**Page extract:**
========

Limitations exist in the current study. First, this is a retrospective analysis of the questionnaire surveys conducted by the government; therefore, we could analyze 5-year follow-up data only in older adults aged 65–70 years due to the method of selecting participants of the postal KCL survey conducted by the government. However, we believe that it reduced heterogeneity with age, which is one of the strongest factors for frailty. Secondly, we had no data on medical history, physical and social activity, and lifestyle. Moreover, we did not measure the frailty status with any physical tests. Therefore, the cohort of this study might include people who had already had disability or cognitive dysfunction at the baseline. Thirdly, it was unknown the reasons for unanswered survey, which might be because those people had died or had suffered some kind of disability that prevent them from answering in the second survey. Fourthly, we could not know how participants measured their body weight including equipment used, whether with or without clothes, or the season of the year. Fifthly, although the three status, which were robust, prefrailty, and frailty, were adopted, we performed two group comparisons using non-frail and frail status to analyze the risk for frailty transition due to the relatively small sample size of this study. Finally, the “optimal” exercise regimen and BMI to prevent frailty are still unclear. To address these limitations, further prospective, comprehensive studies that include older adults aged over 70 years is necessary for future research.

========

**Dataset:**

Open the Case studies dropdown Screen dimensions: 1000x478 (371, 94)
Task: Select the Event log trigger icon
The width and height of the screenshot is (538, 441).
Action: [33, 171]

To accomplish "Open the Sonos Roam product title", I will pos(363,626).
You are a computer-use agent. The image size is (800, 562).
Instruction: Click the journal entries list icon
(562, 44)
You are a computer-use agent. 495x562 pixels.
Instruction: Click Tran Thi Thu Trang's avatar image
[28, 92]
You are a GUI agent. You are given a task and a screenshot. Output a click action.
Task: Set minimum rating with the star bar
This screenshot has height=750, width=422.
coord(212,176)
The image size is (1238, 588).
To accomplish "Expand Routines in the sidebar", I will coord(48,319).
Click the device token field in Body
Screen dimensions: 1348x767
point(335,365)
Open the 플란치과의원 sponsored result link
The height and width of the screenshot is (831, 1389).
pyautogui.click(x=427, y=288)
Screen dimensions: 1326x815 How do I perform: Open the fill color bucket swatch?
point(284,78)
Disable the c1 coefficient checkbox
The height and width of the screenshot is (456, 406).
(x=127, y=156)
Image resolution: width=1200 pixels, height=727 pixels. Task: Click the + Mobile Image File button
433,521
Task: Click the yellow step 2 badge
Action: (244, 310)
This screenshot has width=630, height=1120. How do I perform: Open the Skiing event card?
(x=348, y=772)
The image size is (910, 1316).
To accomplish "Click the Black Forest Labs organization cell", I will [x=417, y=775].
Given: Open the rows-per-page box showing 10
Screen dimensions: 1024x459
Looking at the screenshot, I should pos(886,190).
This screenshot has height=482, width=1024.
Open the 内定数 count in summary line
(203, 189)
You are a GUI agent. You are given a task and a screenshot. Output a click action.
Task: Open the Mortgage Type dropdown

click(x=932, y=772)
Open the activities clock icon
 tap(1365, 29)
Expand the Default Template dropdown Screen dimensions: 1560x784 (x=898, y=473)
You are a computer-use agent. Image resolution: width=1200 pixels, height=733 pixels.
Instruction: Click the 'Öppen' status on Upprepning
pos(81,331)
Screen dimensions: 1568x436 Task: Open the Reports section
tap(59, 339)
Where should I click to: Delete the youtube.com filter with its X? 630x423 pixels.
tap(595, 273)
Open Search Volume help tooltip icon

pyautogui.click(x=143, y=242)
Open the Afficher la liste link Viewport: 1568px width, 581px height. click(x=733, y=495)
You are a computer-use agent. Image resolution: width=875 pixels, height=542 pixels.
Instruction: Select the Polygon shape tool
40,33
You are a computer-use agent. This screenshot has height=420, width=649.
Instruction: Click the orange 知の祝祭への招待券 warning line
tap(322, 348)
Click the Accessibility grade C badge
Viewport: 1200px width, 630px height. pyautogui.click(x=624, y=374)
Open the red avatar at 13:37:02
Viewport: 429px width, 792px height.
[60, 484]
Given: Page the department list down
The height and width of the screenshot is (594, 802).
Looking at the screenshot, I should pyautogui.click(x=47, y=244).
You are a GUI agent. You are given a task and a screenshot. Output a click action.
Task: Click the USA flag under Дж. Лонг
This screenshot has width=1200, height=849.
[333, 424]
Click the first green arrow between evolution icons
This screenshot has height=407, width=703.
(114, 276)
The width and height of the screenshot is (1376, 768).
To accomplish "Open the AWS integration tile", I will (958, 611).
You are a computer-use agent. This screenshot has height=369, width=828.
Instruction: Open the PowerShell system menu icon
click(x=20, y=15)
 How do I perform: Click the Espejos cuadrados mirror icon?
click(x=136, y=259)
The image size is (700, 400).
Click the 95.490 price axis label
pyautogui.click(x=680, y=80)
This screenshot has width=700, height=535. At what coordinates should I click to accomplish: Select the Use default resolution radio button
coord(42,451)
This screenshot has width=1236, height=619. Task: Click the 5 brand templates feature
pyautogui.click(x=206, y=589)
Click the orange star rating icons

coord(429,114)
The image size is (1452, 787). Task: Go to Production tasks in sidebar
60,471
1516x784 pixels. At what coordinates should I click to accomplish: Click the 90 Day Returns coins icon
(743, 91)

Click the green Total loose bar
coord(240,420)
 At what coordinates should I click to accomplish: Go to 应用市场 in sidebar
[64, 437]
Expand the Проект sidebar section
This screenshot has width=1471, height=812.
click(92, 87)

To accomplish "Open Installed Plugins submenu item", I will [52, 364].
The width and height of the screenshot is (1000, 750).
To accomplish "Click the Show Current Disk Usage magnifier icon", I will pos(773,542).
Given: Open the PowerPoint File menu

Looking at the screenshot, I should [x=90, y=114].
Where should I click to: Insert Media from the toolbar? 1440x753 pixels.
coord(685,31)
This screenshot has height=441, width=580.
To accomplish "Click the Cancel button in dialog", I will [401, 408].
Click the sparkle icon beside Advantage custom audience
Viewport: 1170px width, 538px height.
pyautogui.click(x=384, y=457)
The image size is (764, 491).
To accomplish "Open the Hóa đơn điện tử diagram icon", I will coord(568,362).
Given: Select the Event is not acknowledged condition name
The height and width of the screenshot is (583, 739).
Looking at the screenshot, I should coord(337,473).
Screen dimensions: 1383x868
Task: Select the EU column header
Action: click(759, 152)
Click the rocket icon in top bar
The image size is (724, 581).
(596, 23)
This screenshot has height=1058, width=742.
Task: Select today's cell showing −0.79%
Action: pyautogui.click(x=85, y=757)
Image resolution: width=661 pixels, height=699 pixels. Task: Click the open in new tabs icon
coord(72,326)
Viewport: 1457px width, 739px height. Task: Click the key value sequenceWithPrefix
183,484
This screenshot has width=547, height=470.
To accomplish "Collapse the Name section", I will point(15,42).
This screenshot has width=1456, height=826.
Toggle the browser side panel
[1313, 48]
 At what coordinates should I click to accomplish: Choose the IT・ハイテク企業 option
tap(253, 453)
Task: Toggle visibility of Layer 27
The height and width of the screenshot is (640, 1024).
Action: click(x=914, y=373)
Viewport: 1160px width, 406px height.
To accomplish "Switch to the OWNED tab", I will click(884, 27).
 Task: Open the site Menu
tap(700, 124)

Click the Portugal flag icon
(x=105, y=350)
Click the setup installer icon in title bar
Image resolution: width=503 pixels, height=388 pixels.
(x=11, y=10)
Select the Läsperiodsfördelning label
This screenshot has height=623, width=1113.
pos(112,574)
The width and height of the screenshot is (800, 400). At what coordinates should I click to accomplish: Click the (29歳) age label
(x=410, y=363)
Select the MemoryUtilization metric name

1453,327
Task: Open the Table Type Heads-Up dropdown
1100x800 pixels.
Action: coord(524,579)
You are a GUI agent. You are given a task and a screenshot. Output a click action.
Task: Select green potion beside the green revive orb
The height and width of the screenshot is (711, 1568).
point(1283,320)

========

**Task to complete:** Copy out the paragraph above on the study's limitations in full, keeping every word and punctuation mark unchanged.

**Response:**
Limitations exist in the current study. First, this is a retrospective analysis of the questionnaire surveys conducted by the government; therefore, we could analyze 5-year follow-up data only in older adults aged 65–70 years due to the method of selecting participants of the postal KCL survey conducted by the government. However, we believe that it reduced heterogeneity with age, which is one of the strongest factors for frailty. Secondly, we had no data on medical history, physical and social activity, and lifestyle. Moreover, we did not measure the frailty status with any physical tests. Therefore, the cohort of this study might include people who had already had disability or cognitive dysfunction at the baseline. Thirdly, it was unknown the reasons for unanswered survey, which might be because those people had died or had suffered some kind of disability that prevent them from answering in the second survey. Fourthly, we could not know how participants measured their body weight including equipment used, whether with or without clothes, or the season of the year. Fifthly, although the three status, which were robust, prefrailty, and frailty, were adopted, we performed two group comparisons using non-frail and frail status to analyze the risk for frailty transition due to the relatively small sample size of this study. Finally, the “optimal” exercise regimen and BMI to prevent frailty are still unclear. To address these limitations, further prospective, comprehensive studies that include older adults aged over 70 years is necessary for future research.